Peptide-major histocompatibility complex class II (pMHCII) is expressed on the surface of specialised cells in the body and allow CD4+ T-cells (Th cells) to scan for abnormalities and infections.
Th cells carry out a number of functions, including orchestrating immune responses against bacteria and parasites. In order to carry out this important function, Th cells recognise short fragments of foreign proteins presented by pMHCII via an interaction with the TCR. This process is essential for immune responses against harmful pathogens as it enables Th cells to check for anomalies inside self cells by scanning their surface. CD4 is also involved in Th cell co-activation by binding to a distinct invariant region of the pMHCII molecule. This tripartite (TCR/pMHC/CD4) complex formation has a major role in T-cell activation.

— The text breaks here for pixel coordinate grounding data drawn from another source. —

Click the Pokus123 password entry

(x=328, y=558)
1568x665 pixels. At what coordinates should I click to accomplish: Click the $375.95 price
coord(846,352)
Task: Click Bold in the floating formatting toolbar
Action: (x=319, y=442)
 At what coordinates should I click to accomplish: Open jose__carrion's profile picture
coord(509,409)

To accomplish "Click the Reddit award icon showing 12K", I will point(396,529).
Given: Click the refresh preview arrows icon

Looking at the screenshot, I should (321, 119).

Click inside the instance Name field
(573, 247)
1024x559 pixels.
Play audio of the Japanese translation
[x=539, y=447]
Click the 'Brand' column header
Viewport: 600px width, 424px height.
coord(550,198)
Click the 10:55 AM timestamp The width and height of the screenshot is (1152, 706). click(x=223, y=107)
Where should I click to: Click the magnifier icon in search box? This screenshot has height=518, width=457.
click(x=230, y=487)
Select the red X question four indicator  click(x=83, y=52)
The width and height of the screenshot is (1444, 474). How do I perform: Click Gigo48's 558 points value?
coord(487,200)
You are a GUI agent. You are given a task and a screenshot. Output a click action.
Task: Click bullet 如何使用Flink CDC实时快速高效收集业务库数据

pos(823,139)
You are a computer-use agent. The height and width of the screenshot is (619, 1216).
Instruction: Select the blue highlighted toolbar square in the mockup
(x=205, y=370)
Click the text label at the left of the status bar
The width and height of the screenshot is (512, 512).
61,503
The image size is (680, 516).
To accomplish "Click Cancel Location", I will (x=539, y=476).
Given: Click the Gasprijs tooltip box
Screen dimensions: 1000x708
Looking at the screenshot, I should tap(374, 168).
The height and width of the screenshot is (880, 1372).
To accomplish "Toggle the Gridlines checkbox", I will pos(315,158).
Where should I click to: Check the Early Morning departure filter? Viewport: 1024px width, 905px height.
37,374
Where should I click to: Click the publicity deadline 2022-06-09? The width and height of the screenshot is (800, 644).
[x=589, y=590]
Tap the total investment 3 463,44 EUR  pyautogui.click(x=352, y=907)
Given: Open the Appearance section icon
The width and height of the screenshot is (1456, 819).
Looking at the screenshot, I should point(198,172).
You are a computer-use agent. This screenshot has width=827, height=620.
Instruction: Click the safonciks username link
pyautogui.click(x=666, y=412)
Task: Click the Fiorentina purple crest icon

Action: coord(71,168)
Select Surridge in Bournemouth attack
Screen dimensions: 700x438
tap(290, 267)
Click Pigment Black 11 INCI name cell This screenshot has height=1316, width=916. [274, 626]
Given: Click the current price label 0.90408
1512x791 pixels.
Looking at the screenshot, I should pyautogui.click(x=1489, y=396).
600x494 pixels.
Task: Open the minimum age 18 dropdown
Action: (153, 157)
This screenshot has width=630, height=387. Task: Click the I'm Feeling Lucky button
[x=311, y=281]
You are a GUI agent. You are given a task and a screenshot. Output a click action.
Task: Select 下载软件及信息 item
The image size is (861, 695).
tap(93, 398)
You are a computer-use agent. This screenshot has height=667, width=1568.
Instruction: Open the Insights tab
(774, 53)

Small peptide fragments, representing the entire cellular content, are presented in a groove formed between the pMHCII α1 and β1-domains, which is topologically similar to pMHCI. MHC II present peptides 10-25 residues in length are more buried within the MHC surface compared to MHCI. Thus, MHCII presented peptides generally have a less prominent central bulge compared to pMHCI which is theoretically less favourable surface for TCR docking. This MHC peptide binding platform is central to T-cell immunology because only T-cells with TCRs that can recognise this surface will have the ability to activate.